Top of SELECTED PASSAGE

Trees are sanctuaries. Those who know how to talk and to listen to them will find the truth –
Portugal’s oldest tree – 3350 years old – can be admired in Mouriscas, the municipality of Abrantes. As one of the oldest trees in the world, it has provided shadow to innumerous people, from Celts to Romans and from Visigoths to Arabs. This monumental olive tree is not only a contemporary from pharaoh Ramses II and Moses (1250 years B.C) but also from you and me.
Olive trees usually become hollow from the age of 150 years. How can one then determine their age, when the oldest part of the tree has disappeared and dating methods like counting of annual rings or carbon 14 analysis are doomed to fail?
A team of the University of Trás-os-Montes e Alto Douro (UTAD) recently discovered a reliable mathematic model for determining the age of hollow trees. With this method already hundreds of olive trees older than 2000 years could be identified all over the country.
Another recent breakthrough in the green world has been the unraveling by Portuguese scientists of the genetic code of their national tree, the cork oak (Quercus Suber – the name Quercus comes from the Latin word for oaks). Its DNA contains 953 million base pairs. More than rice but three times less than the human genome.
Cork trees are important, both for the local economy – exports amounted to almost 1 billion euros in 2017 – and the fight against global warming.
It was on the 21st of March last year that the 234- year- old cork oak from Águas de Moura, a small village in the district of Palmela, was declared ‘European Tree of the Year 2018.’ This tree is also the world’s biggest cork oak – according to the Guinness Book of Records – with an altitude of 16 meters, a diameter of 4.2 meters and a 30 meters wide treetop.

Bottom of SELECTED PASSAGE
Top of DATASET

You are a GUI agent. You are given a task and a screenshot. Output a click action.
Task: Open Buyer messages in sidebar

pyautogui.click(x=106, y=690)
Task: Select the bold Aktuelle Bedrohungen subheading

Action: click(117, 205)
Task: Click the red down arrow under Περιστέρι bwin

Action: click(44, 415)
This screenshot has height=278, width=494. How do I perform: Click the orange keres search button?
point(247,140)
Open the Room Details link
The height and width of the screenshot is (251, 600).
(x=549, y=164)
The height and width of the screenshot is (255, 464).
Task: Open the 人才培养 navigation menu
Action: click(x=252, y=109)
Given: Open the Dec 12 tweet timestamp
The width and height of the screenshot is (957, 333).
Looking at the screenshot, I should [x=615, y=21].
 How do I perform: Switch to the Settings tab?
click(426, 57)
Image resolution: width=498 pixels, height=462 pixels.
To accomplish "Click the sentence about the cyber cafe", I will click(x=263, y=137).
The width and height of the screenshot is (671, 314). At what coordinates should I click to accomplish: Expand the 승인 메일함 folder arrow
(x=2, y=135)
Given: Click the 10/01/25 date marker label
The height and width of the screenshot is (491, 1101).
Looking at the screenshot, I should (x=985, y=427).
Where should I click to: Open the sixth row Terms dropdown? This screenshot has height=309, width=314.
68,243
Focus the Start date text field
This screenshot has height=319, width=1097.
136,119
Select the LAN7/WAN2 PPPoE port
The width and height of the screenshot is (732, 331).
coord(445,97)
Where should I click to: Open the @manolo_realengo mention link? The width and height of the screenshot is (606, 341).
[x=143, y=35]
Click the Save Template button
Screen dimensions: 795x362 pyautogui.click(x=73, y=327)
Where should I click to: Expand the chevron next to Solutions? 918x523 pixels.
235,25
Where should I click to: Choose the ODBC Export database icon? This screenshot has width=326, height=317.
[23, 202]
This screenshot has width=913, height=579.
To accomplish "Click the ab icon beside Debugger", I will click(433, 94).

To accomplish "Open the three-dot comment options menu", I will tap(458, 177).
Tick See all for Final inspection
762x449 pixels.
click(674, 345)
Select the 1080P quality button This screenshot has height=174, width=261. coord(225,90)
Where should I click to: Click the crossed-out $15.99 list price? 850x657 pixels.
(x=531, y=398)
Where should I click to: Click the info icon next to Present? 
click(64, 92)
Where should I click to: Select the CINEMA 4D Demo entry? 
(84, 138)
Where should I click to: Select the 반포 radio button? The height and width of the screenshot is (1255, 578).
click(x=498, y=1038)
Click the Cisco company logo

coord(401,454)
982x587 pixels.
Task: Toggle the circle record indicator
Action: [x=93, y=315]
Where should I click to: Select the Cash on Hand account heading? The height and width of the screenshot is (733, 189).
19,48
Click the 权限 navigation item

Bottom of DATASET

WORK TASK A — In the passage about Portugal's trees, in which place can Portugal's oldest tree be seen?
WORK TASK B — Copy the passage about Portugal's trees between "Cork trees are" and "meters wide treetop.", inclusive, and change "treetop" to "crown".

ANSWER BOX A — Mouriscas, in the municipality of Abrantes.

ANSWER BOX B —
Cork trees are important, both for the local economy – exports amounted to almost 1 billion euros in 2017 – and the fight against global warming.
It was on the 21st of March last year that the 234- year- old cork oak from Águas de Moura, a small village in the district of Palmela, was declared ‘European Tree of the Year 2018.’ This tree is also the world’s biggest cork oak – according to the Guinness Book of Records – with an altitude of 16 meters, a diameter of 4.2 meters and a 30 meters wide crown.